THEODORAKIS Mikis, GLEZOS Manolis, Collectif-
31 octobre 2011


Onze personnalités grecques, dont le compositeur grec Mikis Theodorakis et Manolis Glezos, le héros de la résistance durant l’occupation nazie, dénoncent le fascisme financier qui menace et appellent les peuples d’Europe à s’unir pour en finir avec la domination des marchés.

65 ans après la défaite du nazisme et du fascisme, les peuples européens sont aujourd’hui confrontés à une menace dramatique, non militaire cette fois, mais financière, sociale et politique.

Un nouvel « Empire de l’Argent » a attaqué systématiquement un pays européen après l’autre au cours des 18 derniers mois, sans rencontrer de véritable résistance.

Les gouvernements européens n’échouent pas seulement à organiser une défense collective des peuples européens face aux marchés, mais, au contraire, cherchent à « calmer » les marchés en imposant des politiques qui nous rappellent la manière dont les gouvernements ont tenté d’affronter le nazisme dans les années 30. Ils organisent des « guerres de la dette » entre les peuples européens, tout comme ils firent de la belle époque à la première Guerre mondiale.

L’offensive des marchés a commencé par une guerre contre la Grèce, un État membre de l’Union européenne, dont le peuple a joué un rôle décisif dans la résistance à la barbarie et dans la libération de l’Europe au cours de la seconde Guerre mondiale. Au début, il s’agissait d’une guerre de communication, qui nous rappelait les campagnes contre les pays hostiles, proscrit comme l’Irak ou la Yougoslavie. Cette campagne présentait la Grèce comme un pays de citoyens paresseux et corrompus, tout en entreprenant de rejeter la responsabilité de la crise de la dette sur les « poorcs » [PIIGS, acronyme anglais des initiales du Portugal, de l’Italie, de l’Irlande, de la Grèce et de l’Espagne] de l’Europe et non sur les banques internationales.

Rapidement, cette offensive s’est muée en une offensive financière, qui entraina la soumission de la Grèce à un statut de souveraineté limitée et l’intervention du FMI dans les affaires internes de la zone euro.

Quand ils eurent obtenu ce qu’ils attendaient de la Grèce, les marchés prirent pour cible les autres pays de la périphérie de l’Europe, plus petits ou plus grands. Le but est toujours le même : garantir pleinement les intérêts des banques contre ceux des États, la démolition de l’état providence européen, qui était la pierre angulaire de la démocratie et de la culture européennes, la démolition des États européens et la soumission de ce qu’il reste des structures étatiques à la nouvelle « Internationale de l’Argent ».

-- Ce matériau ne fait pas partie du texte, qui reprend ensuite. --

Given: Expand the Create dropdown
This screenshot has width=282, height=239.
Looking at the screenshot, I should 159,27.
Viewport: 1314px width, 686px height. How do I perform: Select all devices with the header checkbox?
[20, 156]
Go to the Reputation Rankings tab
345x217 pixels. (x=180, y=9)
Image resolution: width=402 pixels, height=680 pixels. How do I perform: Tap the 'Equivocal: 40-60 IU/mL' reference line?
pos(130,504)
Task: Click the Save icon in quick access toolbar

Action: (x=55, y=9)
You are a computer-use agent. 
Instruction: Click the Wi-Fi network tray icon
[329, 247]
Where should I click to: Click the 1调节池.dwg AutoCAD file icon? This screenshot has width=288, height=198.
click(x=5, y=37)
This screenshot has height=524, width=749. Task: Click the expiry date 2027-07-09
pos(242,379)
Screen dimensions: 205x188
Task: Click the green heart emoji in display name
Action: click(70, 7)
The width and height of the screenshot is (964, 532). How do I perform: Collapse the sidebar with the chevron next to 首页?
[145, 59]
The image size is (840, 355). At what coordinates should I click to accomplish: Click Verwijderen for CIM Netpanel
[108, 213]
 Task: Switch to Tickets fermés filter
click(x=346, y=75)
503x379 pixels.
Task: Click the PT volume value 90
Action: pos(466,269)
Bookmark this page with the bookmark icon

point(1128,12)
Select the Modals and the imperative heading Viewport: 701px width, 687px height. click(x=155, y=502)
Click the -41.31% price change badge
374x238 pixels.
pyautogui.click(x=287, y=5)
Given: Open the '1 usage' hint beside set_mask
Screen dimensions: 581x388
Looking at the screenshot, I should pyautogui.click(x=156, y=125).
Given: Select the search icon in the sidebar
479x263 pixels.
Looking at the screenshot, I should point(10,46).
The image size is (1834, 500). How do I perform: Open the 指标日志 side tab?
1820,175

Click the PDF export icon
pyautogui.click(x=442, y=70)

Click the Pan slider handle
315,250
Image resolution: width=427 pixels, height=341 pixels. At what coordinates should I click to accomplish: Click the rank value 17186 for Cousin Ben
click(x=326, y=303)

L’Union européenne, qui était présentée à ses peuples comme l’outil du progrès collectif et de la démocratie, tend à devenir l’outil de la fin de la prospérité et de la démocratie. Elle était présentée comme un outil de résistance à la mondialisation, mais les marchés souhaitent qu’elle soit l’instrument de la mondialisation.

Elle était présentée aux Allemands et aux autres peuples européens comme le moyen d’augmenter pacifiquement leur pouvoir et leur prospérité, et non comme le moyen d’abandonner tous les Européens aux injonctions des marchés financiers, de détruire l’image de l’Europe et de transformer les marchés en acteurs d’un nouveau totalitarisme financier, en nouveaux maîtres de l’Europe.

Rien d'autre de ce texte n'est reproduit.